A Disintegrin and Metalloproteinase 10 Regulates Ephrin B2-Mediated Endothelial Cell Sprouting and Ischemic Retinopathy.

Retinal neovascularization is the leading cause of visual impairment in diabetic retinopathy, retinopathy of prematurity, and age-related macular degeneration. The extracellular matrix breakdown by metalloproteinase leads to vascular complications in various proliferative retinopathies. A disintegrin and metalloproteinase domain-containing protein 10 (ADAM10) is involved in physiological angiogenesis. However, limited information exists regarding the role of ADAM10 in proliferative retinopathies. In this study, the levels of active ADAM10 were significantly up-regulated in the ischemic retina, and down-regulation or inactivation of ADAM10 significantly inhibited the proliferation, sprouting, migration, and tube formation of human retinal microvascular endothelial cell. Furthermore, the endothelial cell (EC)-specific deletion of ADAM10 (ADAM10(iΔEC)) significantly attenuated vascular leakage, edema, endothelial cell sprouting, and retinal neovascularization in ischemic retinas of mice exposed to oxygen-induced retinopathy.
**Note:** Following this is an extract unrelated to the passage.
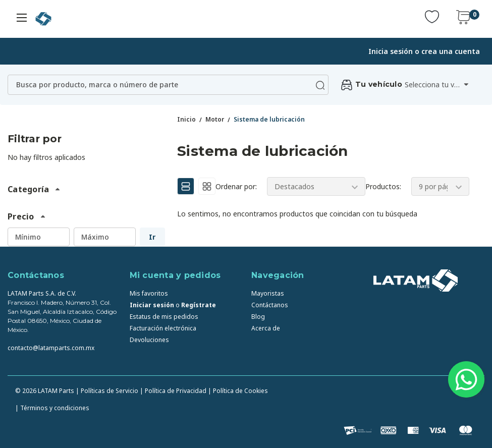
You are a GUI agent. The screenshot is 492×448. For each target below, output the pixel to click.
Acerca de (265, 328)
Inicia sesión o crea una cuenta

In experiments investigating the mechanisms through which ADAM10 regulated pathologic angiogenesis, ADAM10 regulated ephrin B2 (EfnB2) expression in endothelial cells. Down-regulation of EfnB2 expression influenced human retinal microvascular endothelial cell proliferation, migration, sprouting, and tube formation. In addition, a significant up-regulation of EfnB2 expression in the ischemic retina was detected. EC-specific depletion of ADAM10 significantly reduced EfnB2 expression, suggesting its involvement in ADAM10-regulated retinal neovascularization. The findings demonstrate how EC-specific ADAM10 regulates pathologic retinal neovascularization in the ischemic retina, indicating its significance as a potential therapeutic target for proliferative retinopathies.